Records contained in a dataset
___

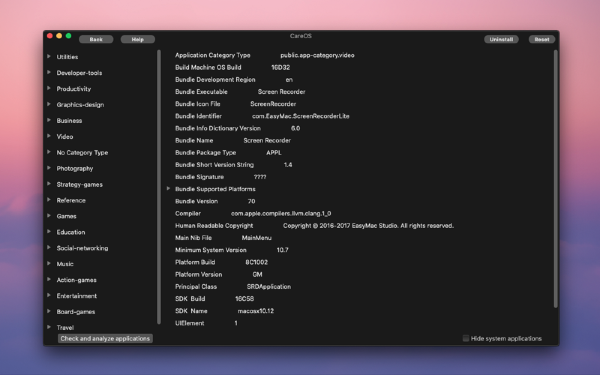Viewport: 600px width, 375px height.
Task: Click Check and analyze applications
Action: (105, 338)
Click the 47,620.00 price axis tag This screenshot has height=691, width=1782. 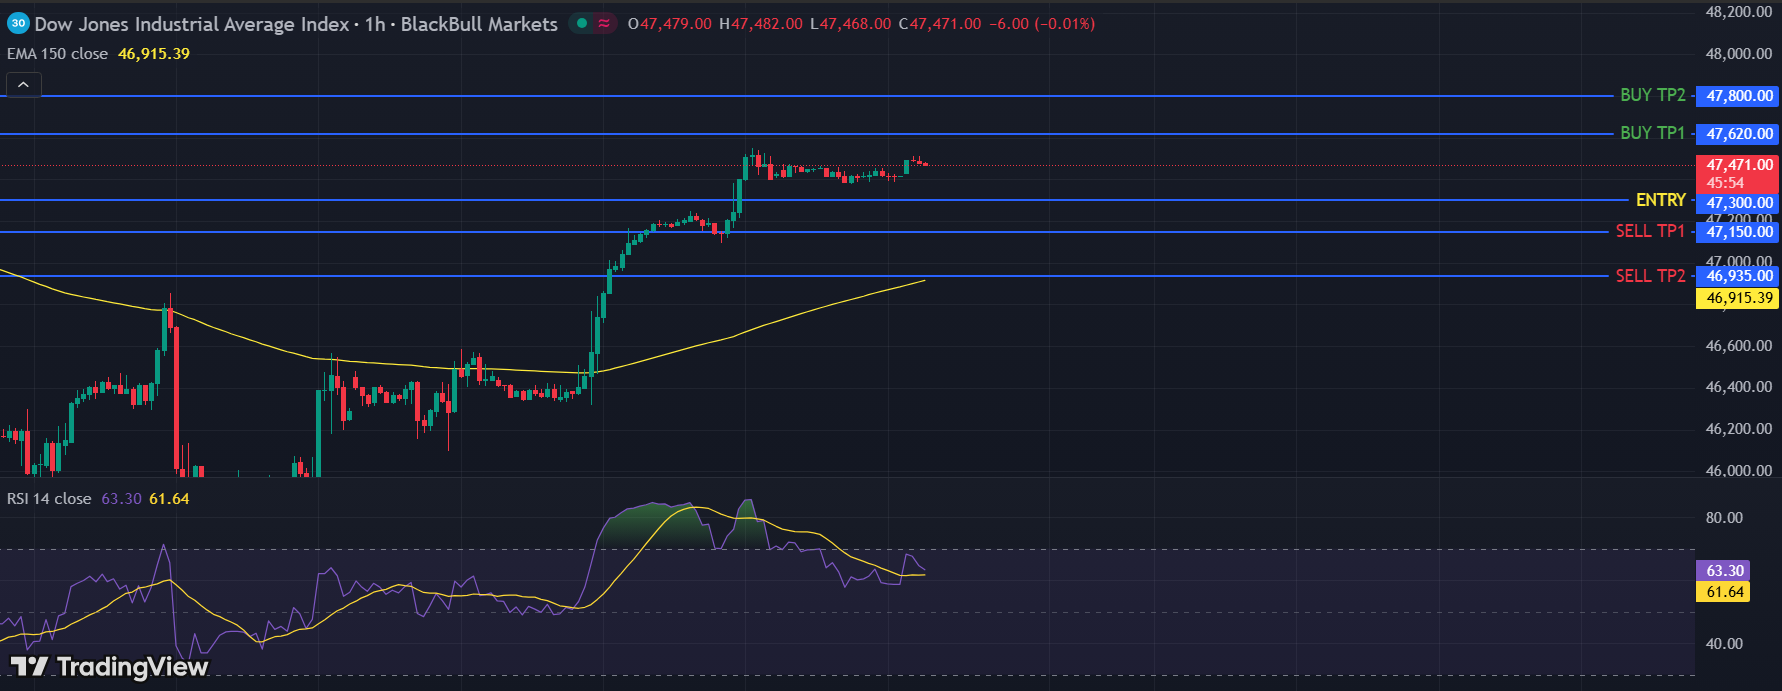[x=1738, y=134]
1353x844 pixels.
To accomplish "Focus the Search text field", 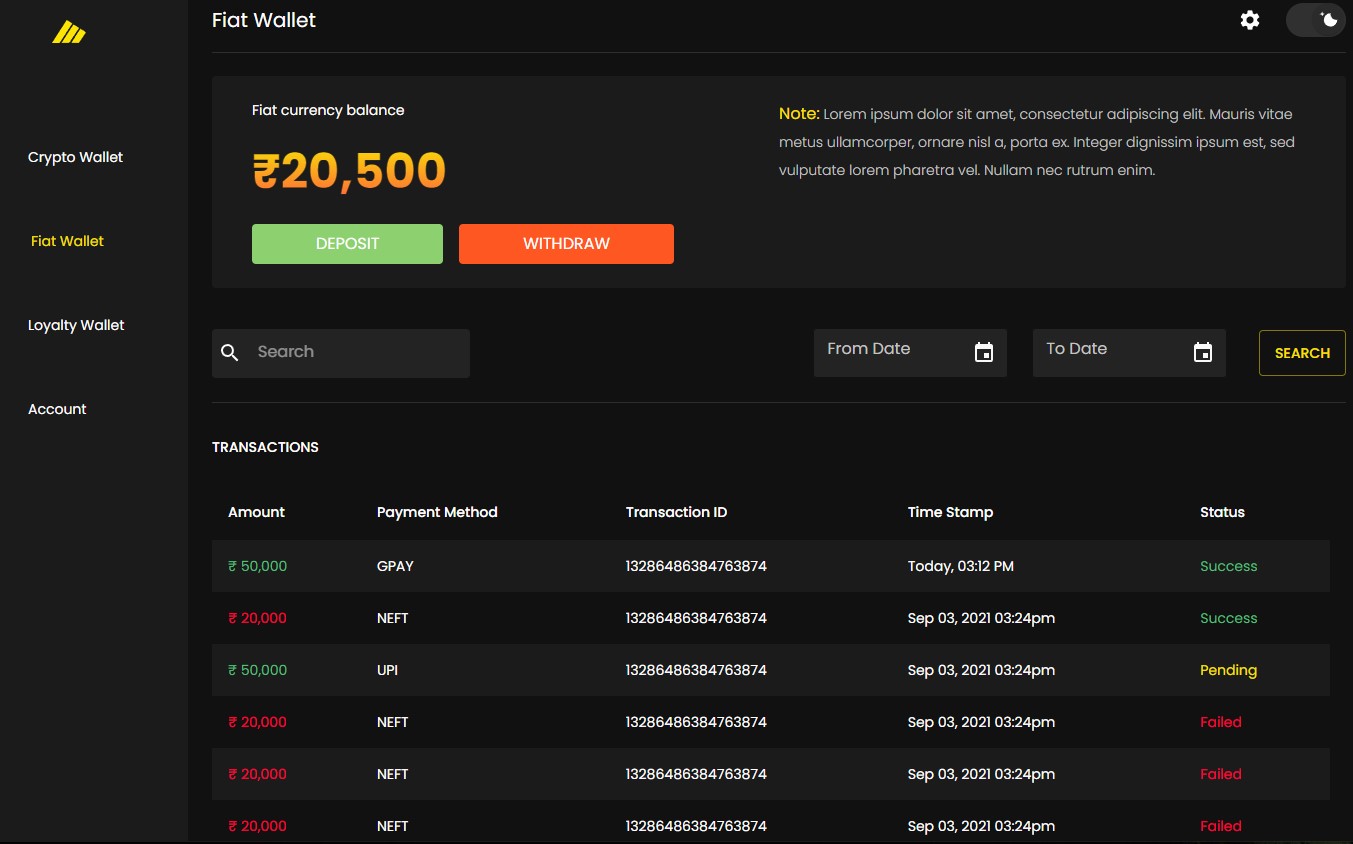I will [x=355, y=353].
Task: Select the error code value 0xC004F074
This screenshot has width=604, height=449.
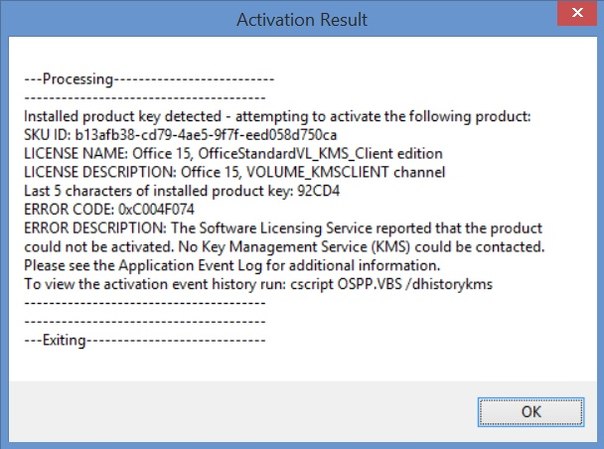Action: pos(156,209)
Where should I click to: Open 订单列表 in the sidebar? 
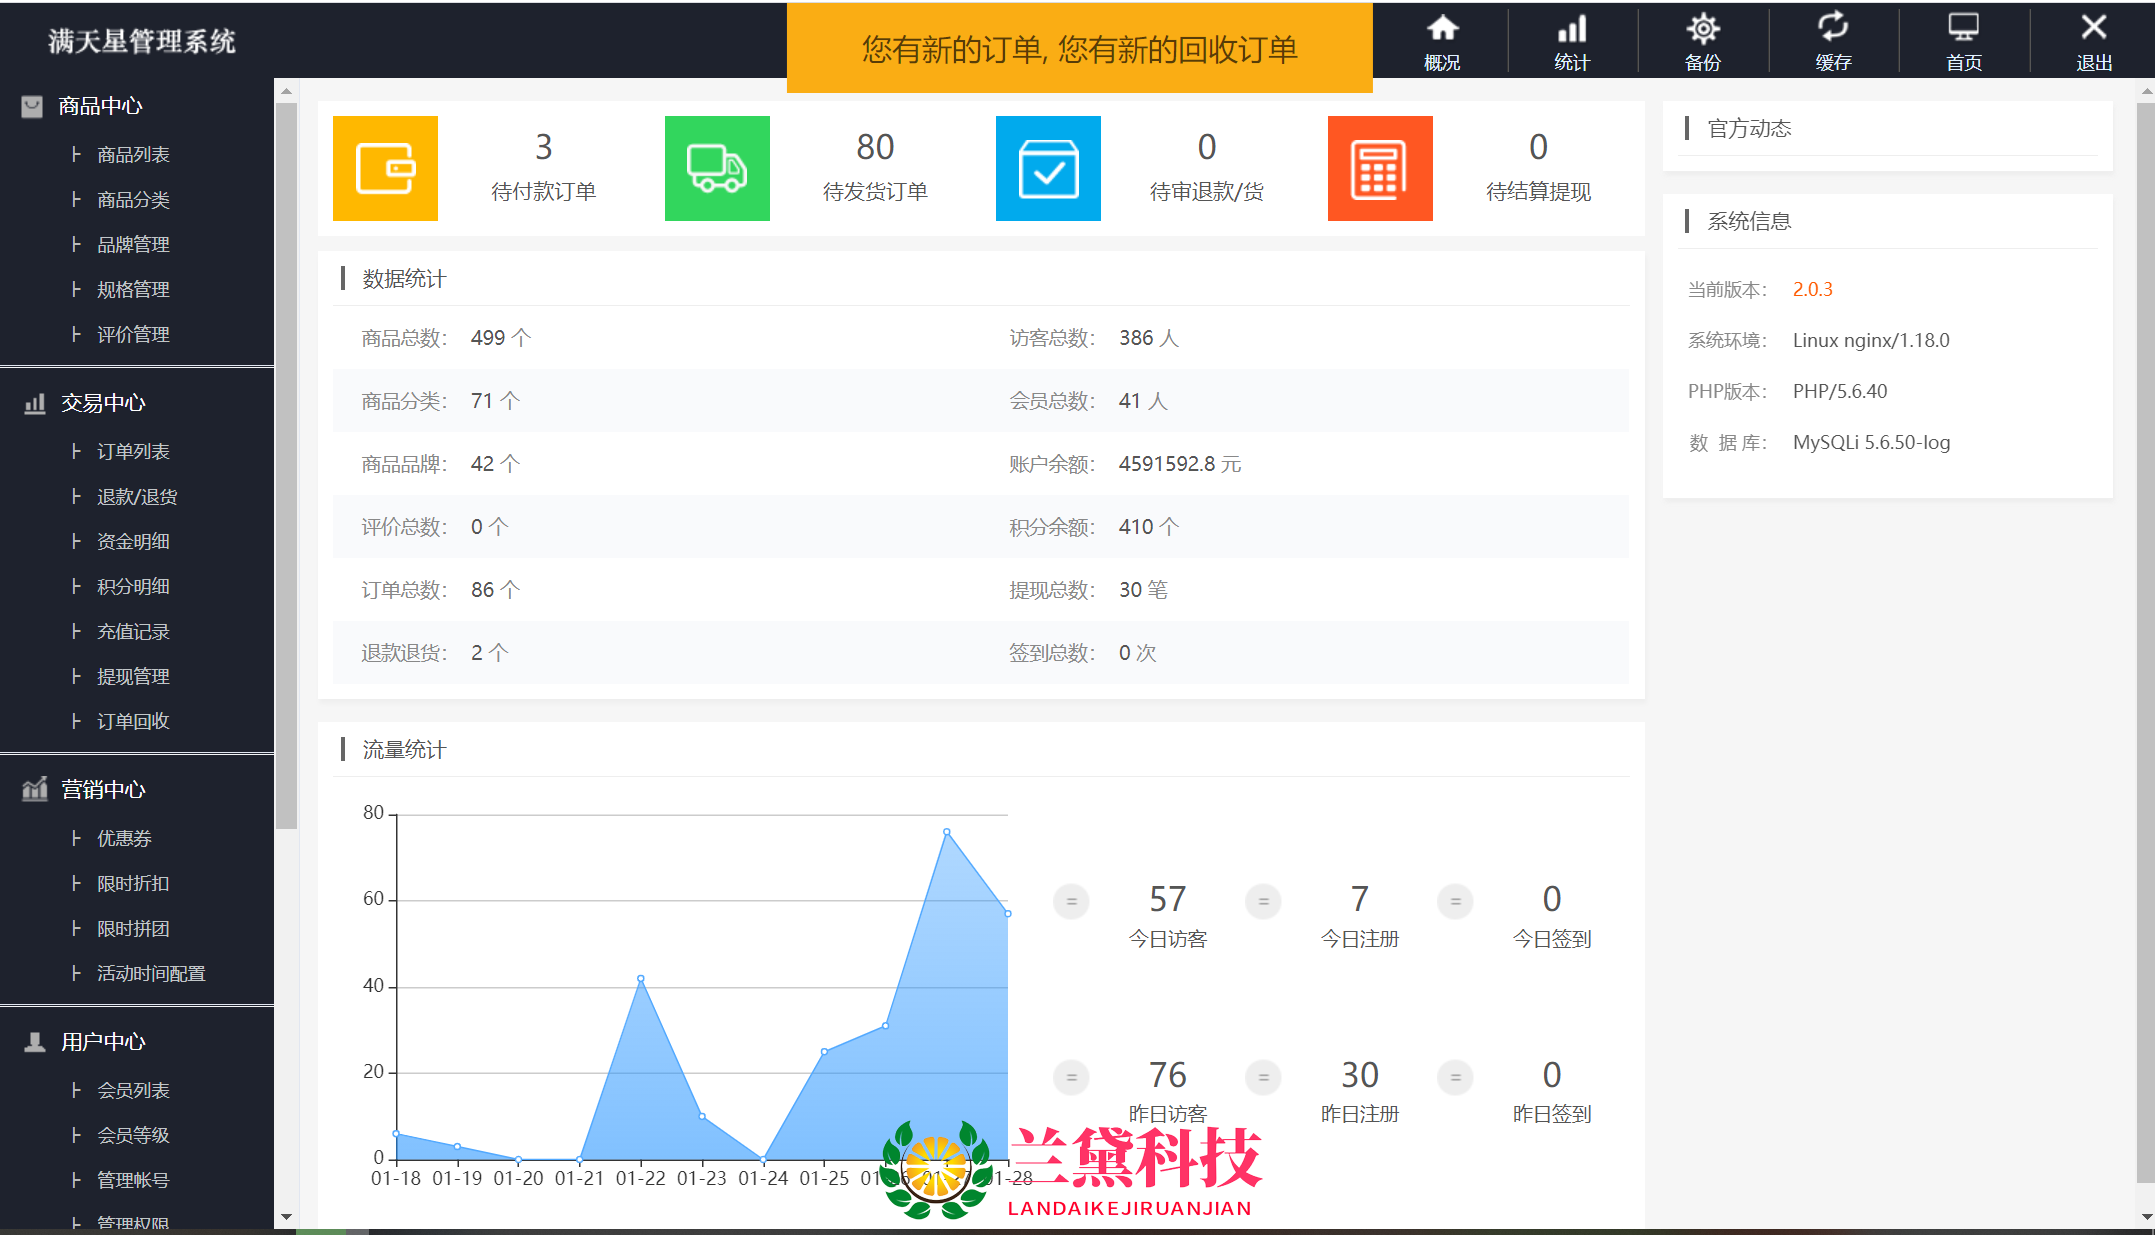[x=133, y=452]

___

WHAT THE EXERCISE ASKS: Rewrite the stretch of material from the line containing "Task: Select the error code value 0xC004F074" through the end of the material, keeping every line, but multiply each coordinate given in the answers by 2.5 and round it to a whole number, rounding halves up. Leave the pictures out.

RESULT OF THIS EXERCISE:
Task: Select the error code value 0xC004F074
This screenshot has width=604, height=449.
Action: pos(390,523)
Where should I click to: Open 订单列表 in the sidebar? 
[x=333, y=1130]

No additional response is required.